Though James and West continue to show love to each other through homage and quotes, both behemoths of culture compete for a similar space in sportswear. More than that, the battle for footwear and apparel is heightened as both icons currently call Los Angeles home.
How the West Was Won
In 2022, LeBron James is only competing with Father Time.
By becoming a billionaire before the age of 40 and positioning himself to take the top spot on just about every individual NBA record, LeBron will leave the game of professional basketball in an even more decorated fashion than he entered it. Currently, he’s building buzz for the release of his 20th signature sneaker from Nike, a model he made more famous by wearing it at the Adidas-sponsored Drew League.
Going big in grassroots after an amateur basketball debacle that led to an FBI investigation, Adidas is once again investing in unsigned talent by sponsoring schools and leagues. In 2022, the brand with the Three Stripes might not benefit from Bron wearing their logo out in public, but they still pulled in traction to their name when he pulled up to Drew League.
These days, the halo effect of LeBron is still one of massive money and influence. By playing in a pro-am game in L.A., numerous streaming services saw more attention than they could handle. Over 950 miles north of The Drew, LeBron has earned more than just equity in Beaverton but even his own building.
Oddly enough, it all goes to show the genius of what Sonny Vaccaro saw in crowded gymnasiums so many times for decades on end. Just like Sonny knew Kobe and Tracy were next, he was well aware from Day 1 that LeBron James was on that same path.
“Kobe allowed LeBron to exist because Kobe is the one LeBron identified with, much more than Michael,” Vaccaro told Peter Verry of Footwear News in January 2020. “We had Kobe help us recruit LeBron. Kobe spoke at ABCD Camp when LeBron was a player there.”
While this reads as storybook, it only sets the stage for the crucial conflict between Adidas and LeBron that Sonny also identified as it was unfolding.
Effectively, Sonny proved just as right about LeBron being the next great as he proved right about Phil Knight having the money to make him an offer he couldn’t refuse. While Nike is known as a marketing machine more than anything, few often offer enough credit for Nike’s ability to adapt and understand what’s going on in the spaces surrounding them.
Using LeBron’s Adidas upbringing as a case study, Nike is perhaps best at letting their competitors pay top dollar to young talent to elicit proof of concept, when coughing up cash for their own endorser investements.
When looking at the brand’s biggest names in 2022, one must remember that Travis Scott signed with Reebok before he released reverse-branded Air Jordans to the masses.

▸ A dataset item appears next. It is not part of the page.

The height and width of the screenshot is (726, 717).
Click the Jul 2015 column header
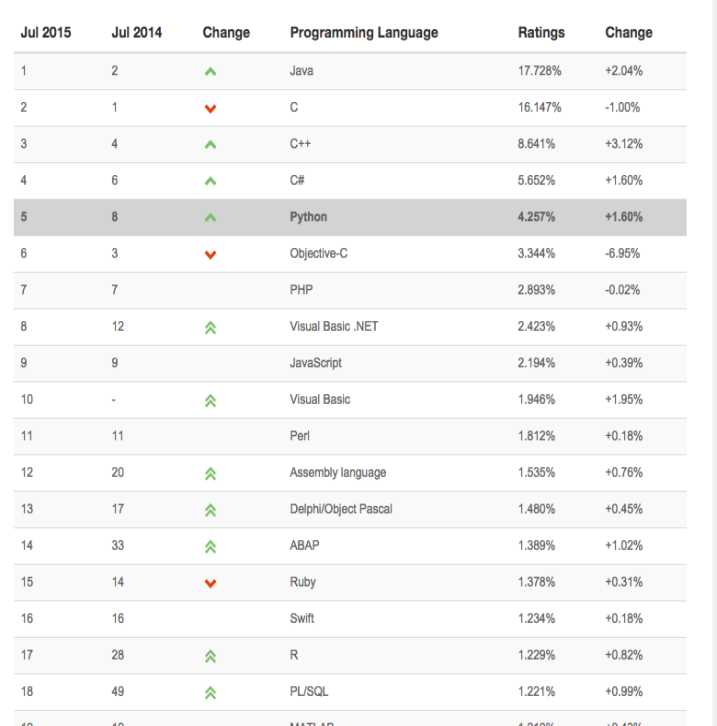46,32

Additionally, it was PUMA who paid millions to an up-and-comer named Serena Williams before Nike branded her as their own. LeBron may not have been eligible for a sneaker deal as a high school student, but his unofficial endorsement from Adidas offered insight into what he’d be worth.
The 2022-23 NBA season will correspond with the 20-year anniversary of King James lacing up Adidas for much of his senior season at St. Vincent-St. Mary. Over the course of the last two decades, the two power players have helped each other make millions in multiple ways despite going their own separate ways.
While it may be the tape covering up an Adidas logo at Drew League that’s most talked about in July 2022, it’s the tale of the tape between the two cash cows that’s so much more meaningful.